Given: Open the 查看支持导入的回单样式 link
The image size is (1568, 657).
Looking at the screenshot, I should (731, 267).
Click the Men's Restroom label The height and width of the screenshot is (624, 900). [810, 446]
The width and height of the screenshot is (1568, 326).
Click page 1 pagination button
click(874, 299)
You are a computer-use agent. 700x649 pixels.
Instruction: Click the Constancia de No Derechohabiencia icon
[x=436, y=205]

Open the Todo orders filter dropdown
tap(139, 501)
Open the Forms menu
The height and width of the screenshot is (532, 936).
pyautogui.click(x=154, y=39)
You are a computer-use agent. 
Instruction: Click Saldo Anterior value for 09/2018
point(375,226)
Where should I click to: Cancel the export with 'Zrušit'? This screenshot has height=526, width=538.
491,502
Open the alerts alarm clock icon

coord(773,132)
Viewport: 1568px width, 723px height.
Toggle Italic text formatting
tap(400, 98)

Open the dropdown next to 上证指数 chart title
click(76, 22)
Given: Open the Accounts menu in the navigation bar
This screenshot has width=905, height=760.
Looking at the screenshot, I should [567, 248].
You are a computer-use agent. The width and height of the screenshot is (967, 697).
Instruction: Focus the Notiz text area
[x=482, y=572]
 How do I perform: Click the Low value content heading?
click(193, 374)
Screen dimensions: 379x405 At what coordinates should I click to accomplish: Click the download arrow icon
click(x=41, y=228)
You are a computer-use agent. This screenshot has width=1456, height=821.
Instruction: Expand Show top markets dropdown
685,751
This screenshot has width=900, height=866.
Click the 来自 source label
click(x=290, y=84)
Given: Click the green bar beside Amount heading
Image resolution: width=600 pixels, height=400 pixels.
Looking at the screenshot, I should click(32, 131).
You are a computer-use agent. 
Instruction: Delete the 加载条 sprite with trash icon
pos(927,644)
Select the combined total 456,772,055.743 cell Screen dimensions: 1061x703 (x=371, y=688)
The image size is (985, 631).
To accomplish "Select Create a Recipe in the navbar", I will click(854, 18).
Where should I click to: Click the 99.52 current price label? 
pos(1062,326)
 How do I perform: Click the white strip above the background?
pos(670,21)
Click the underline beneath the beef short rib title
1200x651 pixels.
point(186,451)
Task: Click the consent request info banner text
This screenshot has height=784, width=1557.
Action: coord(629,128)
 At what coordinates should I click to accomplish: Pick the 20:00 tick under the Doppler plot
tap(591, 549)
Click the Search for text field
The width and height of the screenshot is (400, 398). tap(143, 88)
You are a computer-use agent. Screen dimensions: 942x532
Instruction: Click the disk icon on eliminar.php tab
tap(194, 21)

········

#### TASK PROMPT
Above are some records; copy exactly the lines from the one with "Instruction: Delete the" through the one with "You are a computer-use agent. Screen", both included, and no others.

#### WRITTEN RESPONSE
Instruction: Delete the 加载条 sprite with trash icon
pos(927,644)
Select the combined total 456,772,055.743 cell Screen dimensions: 1061x703 (x=371, y=688)
The image size is (985, 631).
To accomplish "Select Create a Recipe in the navbar", I will click(854, 18).
Where should I click to: Click the 99.52 current price label? 
pos(1062,326)
 How do I perform: Click the white strip above the background?
pos(670,21)
Click the underline beneath the beef short rib title
1200x651 pixels.
point(186,451)
Task: Click the consent request info banner text
This screenshot has height=784, width=1557.
Action: coord(629,128)
 At what coordinates should I click to accomplish: Pick the 20:00 tick under the Doppler plot
tap(591, 549)
Click the Search for text field
The width and height of the screenshot is (400, 398). tap(143, 88)
You are a computer-use agent. Screen dimensions: 942x532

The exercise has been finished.